* **PASSAGE PROVIDED**

=== Section Start ===

I had no problems doing so when the words in that file were in english, but changing the file to a language with accents, i started having problems.

Had to change the encoding while creating the stream reader, also the culture in the ToLower method while adding the word to the dictionary.

Basically i now have something similar to this:

if (!dict.ContainsKey(word.ToLower(culture)))
    dict.Add(word.ToLower(culture), true);

The problem is that words like "esta" and "está" are being considered the same. So, is there any way to set the ContainsKey method to a specific language or do we need to implement something in the lines of a comparable? Either way i'm kinda new to c# so i would apreciate an example please.

Another issue submerge with the new file... after like a hundred words it stops adding the rest of the file, leaving a word incomplete... but i cant see any special chars in that word to end the execution of the method, any ideas about this problem?

Many thanks.

EDIT: 1st Problem solved using Jon Skeet sugestion.

In regards of the 2nd problem: Ok, changed the file format to UTF8 and removed the encoding in the stream reader since it now recognizes the accents just right. Testing some stuff regarding the 2nd issue now.

2nd problem also solved, it was a bug on my part... the shame...

Thnks for the quick answers everyone, and especially Jon Skeet.

+1  A: 

The problem is with the enconding you are using when opening the file to read. Looks like you may be using ASCIIEncoding.

.NET handles strings internally as UTF-8, so this kind of issue would not happen internally.

Oded
I wonder if encoding comes into it at all until you try to serialize/deserialize string/char data. How .net handles strings internally should be free of such encoding quandries and of no concern to the developer.
spender
@spender: Reading a text file *is* deserializing character data. The encoding used for this has to be right, or the data will be corrupt.
Jon Skeet
@Jon: I didn't make it clear that it's the second para of this answer I was commenting on.
spender
@Oded: I'm pretty sure that `string` uses UTF-16 encoding internally.
LukeH
+6  A: 

I assume you're trying to get case insensitivity for the dictionary. Instead of calling ToLower, use the constructor of Dictionary which takes an equality comparer - and use StringComparer.Create(culture, true) to construct a suitable comparer.

I don't know what your second problem is about - we'd need more detail to diagnose it, including the code you're using, ideally.

EDIT: UTF-7 is almost certainly not the correct encoding. Don't just guess at the encoding; find out what it's really meant to be. Where did this text file come from? What can you open it successfully in?

I suspect that at least some of your problems are due to using UTF-7.

Jon Skeet
Many thanks, adding the StringComparer.Create(culture, true) solved my first problem.Second one still remains, im using UTF-7 since neither UTF-8 or ASCII encodings recognized the accents.
brokencoding

=== Section End ===

* **DATA FOR ANALYSIS**

=== Section Start ===

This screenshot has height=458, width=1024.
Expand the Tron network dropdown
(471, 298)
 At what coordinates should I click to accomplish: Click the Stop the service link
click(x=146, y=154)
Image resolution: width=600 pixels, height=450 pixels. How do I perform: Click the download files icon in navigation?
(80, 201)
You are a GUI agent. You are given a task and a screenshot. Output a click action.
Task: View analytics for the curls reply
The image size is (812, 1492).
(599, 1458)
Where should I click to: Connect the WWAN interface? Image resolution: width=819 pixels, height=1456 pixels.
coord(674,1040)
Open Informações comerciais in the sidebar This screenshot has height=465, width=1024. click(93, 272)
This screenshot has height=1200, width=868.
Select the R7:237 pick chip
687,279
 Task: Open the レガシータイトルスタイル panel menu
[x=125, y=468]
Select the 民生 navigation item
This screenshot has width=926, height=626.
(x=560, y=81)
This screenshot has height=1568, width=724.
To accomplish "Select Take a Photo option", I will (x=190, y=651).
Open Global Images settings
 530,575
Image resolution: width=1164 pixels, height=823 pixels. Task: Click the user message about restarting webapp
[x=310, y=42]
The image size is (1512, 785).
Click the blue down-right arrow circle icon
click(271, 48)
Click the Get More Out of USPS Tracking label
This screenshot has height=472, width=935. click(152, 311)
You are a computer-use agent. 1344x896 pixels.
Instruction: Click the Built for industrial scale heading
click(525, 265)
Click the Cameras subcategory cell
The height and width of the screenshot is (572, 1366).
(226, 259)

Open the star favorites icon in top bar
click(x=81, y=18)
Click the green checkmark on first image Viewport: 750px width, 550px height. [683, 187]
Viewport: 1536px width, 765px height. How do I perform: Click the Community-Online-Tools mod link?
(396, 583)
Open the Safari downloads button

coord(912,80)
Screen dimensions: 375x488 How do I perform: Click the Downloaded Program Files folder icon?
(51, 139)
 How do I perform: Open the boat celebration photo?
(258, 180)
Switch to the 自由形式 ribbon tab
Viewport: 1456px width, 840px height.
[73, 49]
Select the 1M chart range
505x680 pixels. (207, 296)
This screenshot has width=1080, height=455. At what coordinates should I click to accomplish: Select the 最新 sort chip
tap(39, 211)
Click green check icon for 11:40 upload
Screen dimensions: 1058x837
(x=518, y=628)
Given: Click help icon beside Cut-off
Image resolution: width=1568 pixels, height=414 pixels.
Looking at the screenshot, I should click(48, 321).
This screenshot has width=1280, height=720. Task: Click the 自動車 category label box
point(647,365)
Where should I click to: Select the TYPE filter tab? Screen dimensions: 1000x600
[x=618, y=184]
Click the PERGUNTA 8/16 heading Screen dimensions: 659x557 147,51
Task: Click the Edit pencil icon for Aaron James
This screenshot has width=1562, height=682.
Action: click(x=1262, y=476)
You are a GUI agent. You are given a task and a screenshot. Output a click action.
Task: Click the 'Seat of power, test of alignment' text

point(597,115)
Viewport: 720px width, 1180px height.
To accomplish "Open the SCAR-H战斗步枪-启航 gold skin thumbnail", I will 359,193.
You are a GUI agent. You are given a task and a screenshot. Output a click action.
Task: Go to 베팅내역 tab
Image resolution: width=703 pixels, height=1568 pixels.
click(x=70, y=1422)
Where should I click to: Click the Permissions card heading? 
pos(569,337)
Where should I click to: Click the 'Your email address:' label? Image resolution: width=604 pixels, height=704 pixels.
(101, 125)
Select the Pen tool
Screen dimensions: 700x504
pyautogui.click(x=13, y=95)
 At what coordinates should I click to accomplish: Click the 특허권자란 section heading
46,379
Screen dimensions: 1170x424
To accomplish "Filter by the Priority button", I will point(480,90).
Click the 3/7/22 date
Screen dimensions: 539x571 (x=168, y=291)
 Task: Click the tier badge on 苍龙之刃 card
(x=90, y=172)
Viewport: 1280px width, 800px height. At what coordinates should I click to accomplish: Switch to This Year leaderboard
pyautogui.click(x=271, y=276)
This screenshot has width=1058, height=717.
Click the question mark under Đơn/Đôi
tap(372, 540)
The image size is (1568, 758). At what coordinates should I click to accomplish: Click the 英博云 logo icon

=== Section End ===

* **ABOUT THIS EXERCISE**
Quote the part of the forum thread above on accented words in a C# dictionary that begins with "In regards of" and ends with "be using ASCIIEncoding.", copying it word for word.

* **SOLUTION FOR THIS PROBLEM**
In regards of the 2nd problem: Ok, changed the file format to UTF8 and removed the encoding in the stream reader since it now recognizes the accents just right. Testing some stuff regarding the 2nd issue now.

2nd problem also solved, it was a bug on my part... the shame...

Thnks for the quick answers everyone, and especially Jon Skeet.

+1  A: 

The problem is with the enconding you are using when opening the file to read. Looks like you may be using ASCIIEncoding.